На сцене Московского музыкального театра «Геликон-опера» прошла премьера «Прекрасной Елены» Жака Оффенбаха.

Оперетта в Москве, да и по всей России переживает не лучшие времена: в оперных театрах к ней обращаются редко, опасаясь сложностей жанра и морщась от кажущейся легковесности. А в музкомедии так увлечены мюзиклами и микрофонным пением, что не всегда могут обеспечить классику полноценным вокалом. 

Помочь оперетте решили в столичном театре «Геликон-опера», выбрав произведение отца-основателя жанра Жака Оффенбаха — «Прекрасную Елену». Полвека эта оперетта с неизменным успехом шла на сцене Музтеатра Станиславского и Немировича-Данченко в постановке самого Владимира Ивановича и знавала таких замечательных исполнительниц титульной роли, как Надежда Кемарская и Галина Писаренко.
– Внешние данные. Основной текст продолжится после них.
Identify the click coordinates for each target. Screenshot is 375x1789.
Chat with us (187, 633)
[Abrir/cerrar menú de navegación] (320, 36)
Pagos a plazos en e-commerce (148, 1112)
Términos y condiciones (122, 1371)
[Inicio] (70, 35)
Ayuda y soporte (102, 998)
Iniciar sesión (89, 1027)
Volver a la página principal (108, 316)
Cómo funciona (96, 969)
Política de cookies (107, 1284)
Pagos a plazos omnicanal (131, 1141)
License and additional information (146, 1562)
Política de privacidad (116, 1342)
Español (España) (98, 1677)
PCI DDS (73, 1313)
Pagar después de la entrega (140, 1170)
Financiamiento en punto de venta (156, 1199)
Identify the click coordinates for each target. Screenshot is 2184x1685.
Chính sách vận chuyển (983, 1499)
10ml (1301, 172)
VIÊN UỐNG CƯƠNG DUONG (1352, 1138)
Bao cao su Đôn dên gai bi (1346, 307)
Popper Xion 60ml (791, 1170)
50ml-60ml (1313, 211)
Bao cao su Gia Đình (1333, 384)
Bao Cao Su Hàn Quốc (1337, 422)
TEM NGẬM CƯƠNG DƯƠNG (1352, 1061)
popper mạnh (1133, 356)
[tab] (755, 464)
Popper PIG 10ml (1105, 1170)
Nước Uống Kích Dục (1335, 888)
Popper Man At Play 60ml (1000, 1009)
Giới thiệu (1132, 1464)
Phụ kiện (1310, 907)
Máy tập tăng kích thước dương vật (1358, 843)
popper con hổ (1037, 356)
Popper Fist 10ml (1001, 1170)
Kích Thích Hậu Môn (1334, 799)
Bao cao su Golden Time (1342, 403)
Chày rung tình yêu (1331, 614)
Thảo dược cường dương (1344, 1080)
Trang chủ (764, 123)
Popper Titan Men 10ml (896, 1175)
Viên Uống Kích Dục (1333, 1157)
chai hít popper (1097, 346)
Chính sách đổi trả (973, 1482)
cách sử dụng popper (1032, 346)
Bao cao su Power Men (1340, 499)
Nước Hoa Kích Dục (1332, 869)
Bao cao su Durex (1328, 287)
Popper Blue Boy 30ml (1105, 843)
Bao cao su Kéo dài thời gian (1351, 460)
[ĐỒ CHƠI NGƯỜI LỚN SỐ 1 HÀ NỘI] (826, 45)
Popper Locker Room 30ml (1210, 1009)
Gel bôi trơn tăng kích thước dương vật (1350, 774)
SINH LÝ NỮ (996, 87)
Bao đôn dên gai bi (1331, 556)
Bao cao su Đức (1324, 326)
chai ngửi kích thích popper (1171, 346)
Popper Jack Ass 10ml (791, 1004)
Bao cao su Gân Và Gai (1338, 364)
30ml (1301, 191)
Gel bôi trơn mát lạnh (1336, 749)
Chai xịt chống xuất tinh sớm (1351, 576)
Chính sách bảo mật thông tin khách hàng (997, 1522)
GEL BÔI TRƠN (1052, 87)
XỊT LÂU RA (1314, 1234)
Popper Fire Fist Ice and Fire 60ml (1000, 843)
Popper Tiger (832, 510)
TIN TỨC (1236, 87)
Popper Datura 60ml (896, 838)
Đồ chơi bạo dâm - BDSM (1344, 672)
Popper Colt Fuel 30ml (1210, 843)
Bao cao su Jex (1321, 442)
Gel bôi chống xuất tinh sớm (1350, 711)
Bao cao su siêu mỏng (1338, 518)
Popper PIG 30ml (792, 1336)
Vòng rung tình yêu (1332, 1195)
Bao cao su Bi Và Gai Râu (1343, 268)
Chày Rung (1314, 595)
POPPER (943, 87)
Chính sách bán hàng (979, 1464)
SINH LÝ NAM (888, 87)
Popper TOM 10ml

Вернуть в Москву «Елену» после Немировича-Данченко — поступок, достойный по-хорошему авантюрного характера и здоровой амбициозности худрука «Геликона» Дмитрия Бертмана. 

На самом деле выбор более чем органичный: этому театру близка стихия музыкального капустника. Комические оперы получаются здесь на редкость убедительно, да и символ оперетты — «Летучая мышь» Штрауса — уже долгие годы красуется в репертуаре театра. Кроме того, опереттой «Прекрасная Елена» может считаться весьма условно (сам Оффенбах настаивал на определении «опера-буфф») — слишком уж много в ней арий, ансамблей, хоров, по-оперному развернутых сцен. Словом, есть где проявить себя как оперным солистам, так и хору с оркестром — вокальные номера поистине виртуозны, а оркестровые задачи и сам состав инструментального коллектива полноценны.

В акустически неудобном, неприспособленном для оперных спектаклей зале на Новом Арбате, где в ожидании собственной сцены ютится «Геликон», австрийский художник Хартмут Шоргхофер воздвигает имитацию Пергамского алтаря, врезая в лестничный каскад вращающиеся цилиндрические ширмы. Нехитрый прием позволяет не только играть с объемами, но и моментально менять декорации: то разворачивая косметический кабинет, где Елене помогают поддерживать безупречную внешность, то устраивая триумфальное прибытие «воинственных» греческих вождей, гордящихся своей надувной мускулатурой. 

Балаганное веселье, пронизывающее действие спектакля, точно соответствует игривому духу оффенбаховского оригинала, где обостренный гротеск, пародия и буффонада составляют саму суть театрального высказывания. Бертман прекрасно чувствует эту стихию: многочисленные гэги смешны и уместны. Ни на секунду не возникает ощущения натянутости или перебора с юмором.

Гораздо меньше воодушевляет спектакль своими музыкальными достижениями. Хотя есть убедительная главная героиня (с сопрановой партией неожиданно лихо справляется меццо Александра Ковалевич) и приемлемый герой-любовник Парис (тембрально небогатый, но точный тенор Дмитрий Хромов). Прочие исполнители столь увлечены актерскими задачами, что пение частенько идет по остаточному принципу. Гораздо лучше с вокально-игровыми сложностями справляется бывалый «геликоновский» хор. Маэстро Владимир Понькин заражен энтузиазмом экшна в не меньшей степени, чем большинство артистов — и реплики отпускает, и даже поет шуточные куплеты о том, что главный начальник здесь именно он: видимо, поэтому до тонкостей оркестровой партитуры у него руки и не доходят, а инструментальный коллектив играет не слишком слаженно, допуская изрядное количество помарок.